Тонина мама, Ульяна Зотова, была поселковая красавица и певунья. Тоня любила, когда мама в сорочке до пола расчесывала перед зеркалом свои светло-русые косы гребнем пепельного цвета с ручкой, а она, Тоня, сидела рядом, прижимаясь к теплому мягкому материнскому телу. К Ульяне Зотовой многие сватались в поселке, но вышла она замуж за Менделя, рыжего еврея из сосланных, и родила от него двоих детей.

Мужа она любила и, когда была в хорошем настроении, то звала — Мендель. Но когда ссорилась с ним или была в плохом настроении, то звала Миша. Работал Мендель шофером на мочально-рогожной фабрике, начальство его уважало, поскольку был он умеренно пьющий, и после того, как кончился срок его ссылки, предоставило ему оплаченный отпуск. Мендель уехал к себе на родину, на Украину, потом вернулся, увидел здешнюю нищету, от которой он за месяц жизни у своих родственников отвык, увидел двух малых детей, жену, простую таежную бабу, взял расчет и опять уехал.

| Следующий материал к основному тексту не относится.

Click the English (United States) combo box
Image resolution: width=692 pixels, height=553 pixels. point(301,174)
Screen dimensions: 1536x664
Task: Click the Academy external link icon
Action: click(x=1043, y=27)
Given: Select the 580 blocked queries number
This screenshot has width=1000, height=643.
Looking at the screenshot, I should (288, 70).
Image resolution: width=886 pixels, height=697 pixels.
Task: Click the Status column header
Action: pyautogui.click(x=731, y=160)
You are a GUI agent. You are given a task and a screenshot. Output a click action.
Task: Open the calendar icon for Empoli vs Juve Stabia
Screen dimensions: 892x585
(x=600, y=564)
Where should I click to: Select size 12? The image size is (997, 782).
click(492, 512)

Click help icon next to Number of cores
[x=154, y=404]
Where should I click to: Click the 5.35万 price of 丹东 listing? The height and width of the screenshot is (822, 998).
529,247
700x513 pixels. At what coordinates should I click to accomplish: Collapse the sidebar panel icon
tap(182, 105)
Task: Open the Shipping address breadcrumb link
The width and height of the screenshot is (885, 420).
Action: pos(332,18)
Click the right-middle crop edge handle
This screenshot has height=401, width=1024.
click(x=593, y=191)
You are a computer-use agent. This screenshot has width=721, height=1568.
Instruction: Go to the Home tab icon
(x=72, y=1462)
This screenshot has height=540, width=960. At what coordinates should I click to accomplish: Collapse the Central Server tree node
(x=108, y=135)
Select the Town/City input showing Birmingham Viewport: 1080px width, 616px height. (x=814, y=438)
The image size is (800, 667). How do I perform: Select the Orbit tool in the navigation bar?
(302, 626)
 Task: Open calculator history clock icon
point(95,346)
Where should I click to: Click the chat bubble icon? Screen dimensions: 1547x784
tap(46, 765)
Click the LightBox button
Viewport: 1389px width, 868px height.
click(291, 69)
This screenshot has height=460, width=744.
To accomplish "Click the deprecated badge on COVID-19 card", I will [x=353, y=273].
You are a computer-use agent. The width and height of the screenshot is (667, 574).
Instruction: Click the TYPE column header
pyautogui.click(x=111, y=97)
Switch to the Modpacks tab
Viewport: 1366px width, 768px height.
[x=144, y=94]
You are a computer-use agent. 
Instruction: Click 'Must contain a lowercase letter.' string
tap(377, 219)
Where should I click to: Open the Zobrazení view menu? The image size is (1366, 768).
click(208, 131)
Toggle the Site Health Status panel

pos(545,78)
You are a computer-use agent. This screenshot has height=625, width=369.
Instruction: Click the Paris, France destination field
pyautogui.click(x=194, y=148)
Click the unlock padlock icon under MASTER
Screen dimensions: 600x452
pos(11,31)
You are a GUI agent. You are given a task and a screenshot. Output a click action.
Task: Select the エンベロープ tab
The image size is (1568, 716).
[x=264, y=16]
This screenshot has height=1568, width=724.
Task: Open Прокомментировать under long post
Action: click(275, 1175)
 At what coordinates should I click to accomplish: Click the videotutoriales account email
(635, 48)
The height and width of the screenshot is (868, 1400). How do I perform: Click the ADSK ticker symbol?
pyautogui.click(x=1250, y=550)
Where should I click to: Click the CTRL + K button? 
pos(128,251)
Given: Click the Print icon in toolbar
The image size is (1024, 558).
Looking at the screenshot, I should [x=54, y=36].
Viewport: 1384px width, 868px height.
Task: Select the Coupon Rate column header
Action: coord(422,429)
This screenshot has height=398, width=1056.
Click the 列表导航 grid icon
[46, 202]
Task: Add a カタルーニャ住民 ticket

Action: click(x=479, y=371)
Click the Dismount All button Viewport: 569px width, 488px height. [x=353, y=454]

Поступил так, как ему родственники советовали.

— И хорошо, — успокаивала Ульяну ее сестра Вера, — не нужен тебе еврей-жид.

Но Ульяна отвечала:

— Я Менделя люблю, все равно он ко мне вернется.

Когда говорила про Менделя, то всегда улыбалась чуть-чуть, уголками губ, таинственно, точно знала про него такое, чего другие не знали.

— Я знаю, — говорит, — что нам с Менделем вместе через реку по жердочке еловой идти. Вместе по досточке сосновой. Мне на станции ссыльная цыганка нагадала. А вместе по жердочке через реку — это любовь до гроба. Про Менделя говорила только с улыбкой, но когда пела, то плакала. Поэтому петь старалась не при детях, а в одиночестве.

Подросла Тоня, и Ульяна начала пускать ее погулять с меньшим Давидкой, но наказывала далеко от дома не идти. К брусничнику не идти, потому что там поезда проезжают, а по грунтовке — телеги и грузовики-полуторки.

К черничнику — тем более: мост подвесной через Пижму шаткий, малому, некрепкому свалиться можно. А не свалишься, перейдешь — и того хуже. Хоть амнистированных всех давным-давно переловили, но кто знает, может, какой засиделся в чаще, на болоте. Говорят, недели две назад краснопогонники в черничник нагрянули с собаками, кого-то искали. А дедушка Козлов, дом которого самый дальний с речной стороны, слыхал ночью в черничнике выстрелы, да не двуствольные охотничьи — из нарезного оружия. Поселковый народ, особенно старый, в таком деле понимал и умел отличить гулкий охотничий хлопок от короткого, ясного голоса военного карабина. Потому Ульяна, отпуская детей, наказывала гулять только по улице Красных Зорь. Была, правда, и на улице Красных Зорь для детей опасность, о которой шептались поселковые женщины, — дядя Толя. Дядя Толя жил в поселке давно, с незапамятных времен, но на поселковых похож не был; поселковые его старались избегать и детям своим наказывали с ним не говорить, а если заговорит, то не отвечать и ничего у него не брать. Дядя Толя был высокого роста, худой, в пенсне. Любил он с детьми на улице заговаривать и гостинцы им дарить, а бабушка Козлова, и тетя Вера, и другие поселковые женщины шептались, будто дядя Толя детей, которых гостинцами подманивал, колол иголочкой и от этого они помирали. Будто шестилетняя дочка Митяевых от иголочки померла. Куда-то писали, жаловались, но жалобу оставили без последствий и разъяснили: дочка Митяевых померла, мол, не от каких-то иголочек, а от скарлатины. Однако женщины продолжали шептаться и хотели писать в Москву Сталину жалобу на местное начальство, при котором дядя Толя работал садовником. Дядя Толя жил в единственном на весь поселок трехэтажном каменном доме у мочально-рогожной фабрики. В доме этом помещался также поселковый совет и фабричное управление, а вокруг дома был сад, огражденный высоким забором.